- _EXCERPTED TEXT_
+++

The bare, white-tiled rooms showed no immediate evidence of use — for command and control or otherwise. There are no signs of recent habitation, including litter, food containers, clothing or other personal items.
“This room was evacuated, and all the gear was evacuated. I guess it was evacuated when they knew or understand that we were going to enter Shifa Hospital,” Hagari said in the video.
He did not elaborate on when militants were known to be operating in the tunnel or when their alleged departure took place. The IDF did not respond to requests for clarification.
“If you don’t end up finding what you said you were going to find, that justifies skepticism as to whether or not your assessment of military value in conducting the operation was legitimate,” said Geoffrey Corn, a law professor at Texas Tech University and a former senior law of war adviser to the U.S. Army. “It’s certainly not conclusive. The ultimate question is whether the assessment of military advantage was reasonable under the circumstances.”
In a Nov. 18 statement, Hamas described claims about its use of al-Shifa as part of a “campaign of blatant lies.” Officials have not responded to a request for comment on the group’s alleged use of the tunnels.
The following day, the IDF published an additional piece of evidence: security camera footage showing armed militants leading two hostages through the hospital on Oct. 7 — among some 240 captured during the assault on southern Israel. One appeared to be wounded and is on a gurney. It was not clear if the hostages were taken to the hospital for medical treatment or other purposes.
Hostage-taking is a crime under international law. But “misuse of the hospital five weeks before the IDF operation does not bear on the legality of the IDF operation,” Haque said.
Hospitals as targets
As the dust settled on al-Shifa, experts warned of the precedent it had set.
“I think there’s a risk that what Israel might be trying to do here is pre-excuse future operations against hospitals. There should be no presumption that hospitals are generally targetable based on what Israel has put forward regarding Shifa,” Finucane said.
By the time of the Nov. 15 military operation, almost half of the major medical facilities in northern Gaza had been targeted or damaged in the fighting, according to a Post analysis of data from Insecurity Insight, a not-for-profit research group.
In the month since, a string of other hospitals have closed or pared back operations to the point that they are barely functional, as airstrikes continue and casualties mount.

+++

- _COLLECTED DATA_

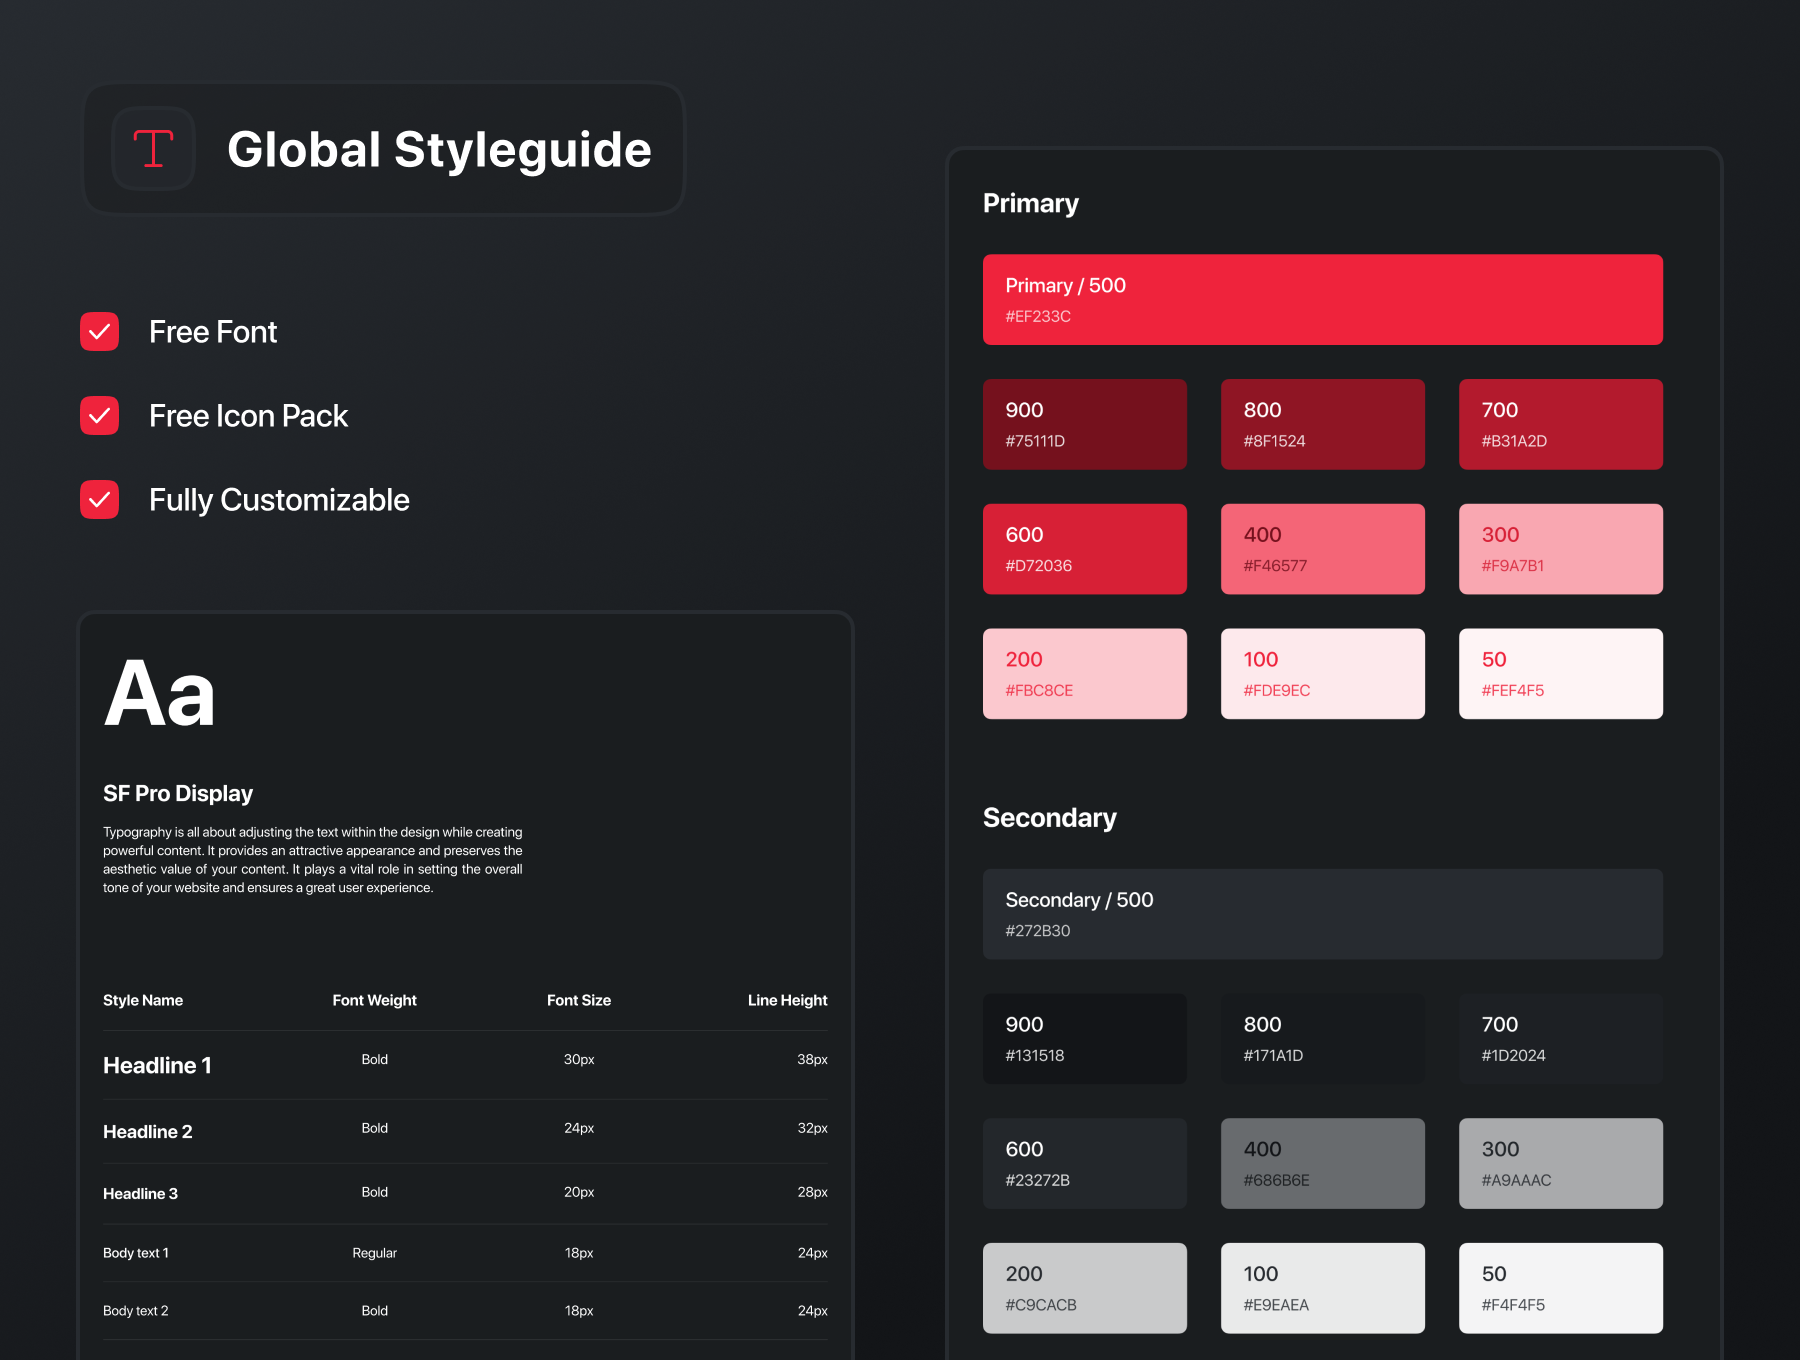Click the Line Height column header
The height and width of the screenshot is (1360, 1800).
click(787, 1000)
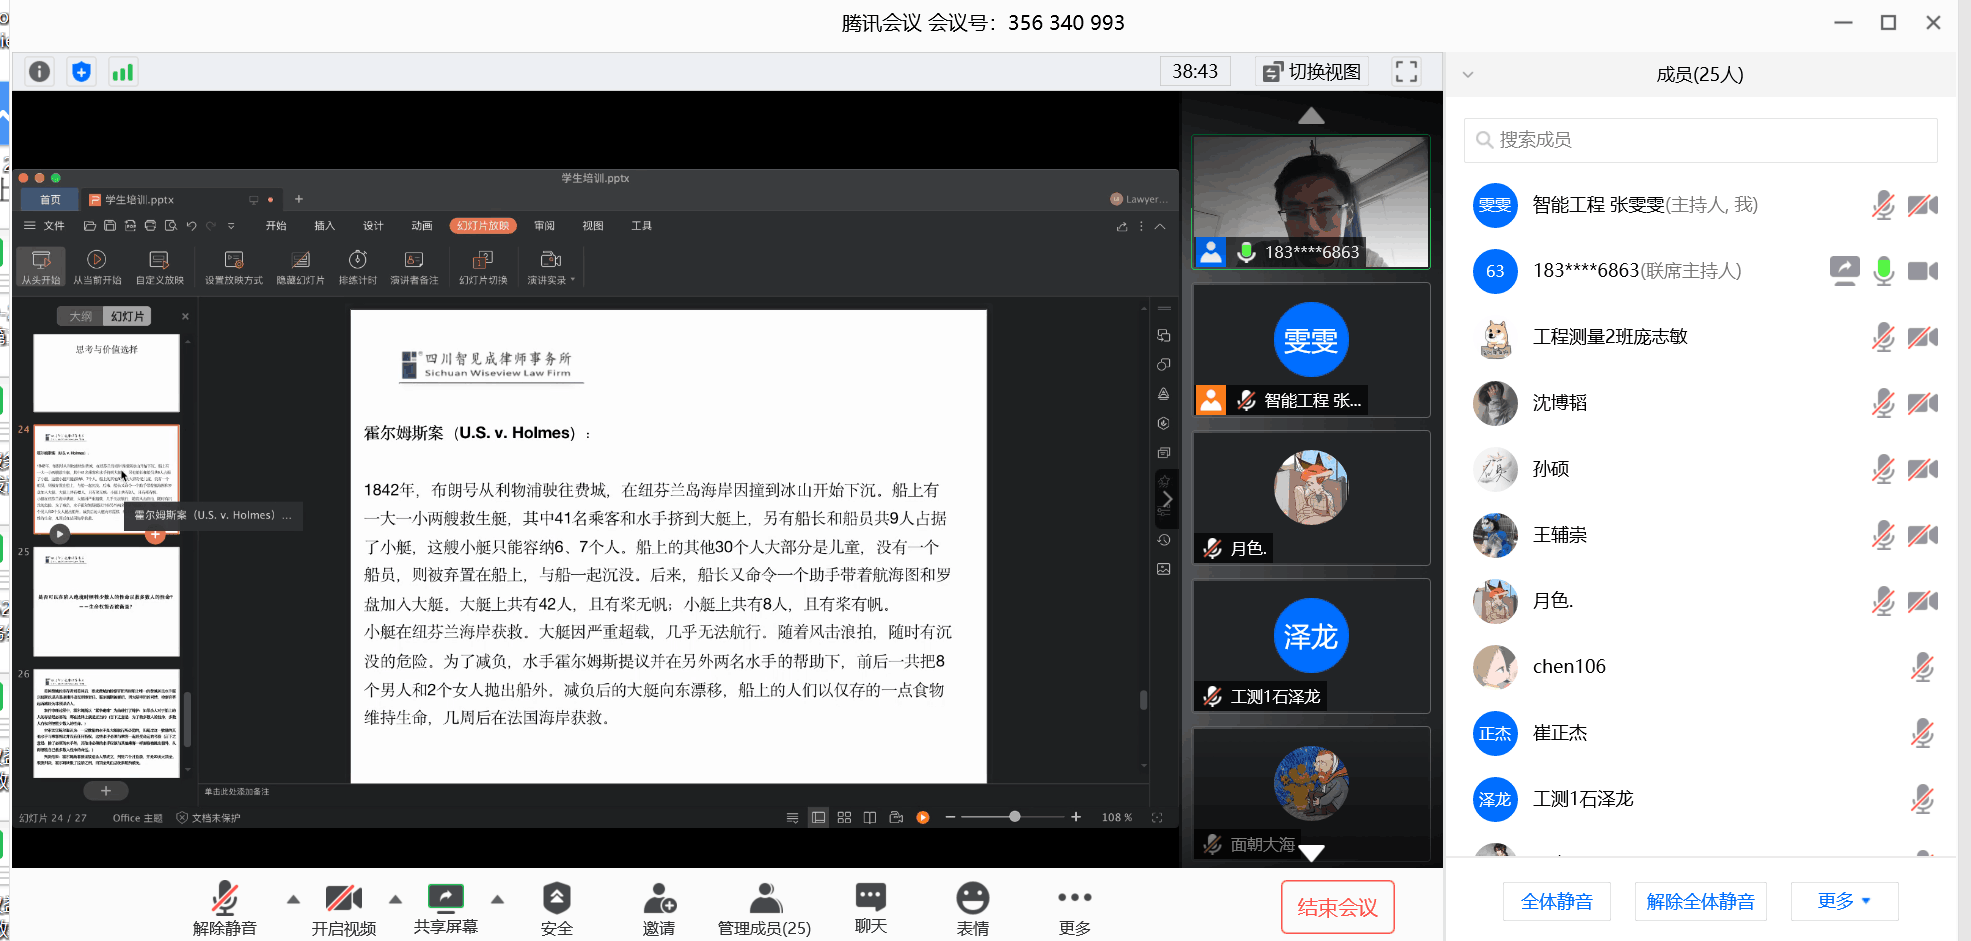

+++

- _EXERCISE REQUIREMENTS_
A – In the excerpt on al-Shifa Hospital, why does Geoffrey Corn say that failing to find the expected evidence is "certainly not conclusive"?
B – According to the excerpt on al-Shifa Hospital, what portion of the major medical facilities in northern Gaza had been targeted or damaged by the time of the Nov. 15 military operation?

- _ANSWERS BELOW_
A – Corn says the ultimate question is whether the assessment of military advantage was reasonable under the circumstances. Not finding what was claimed justifies skepticism about that assessment, but it does not settle the question.

B – Almost half of them had been targeted or damaged.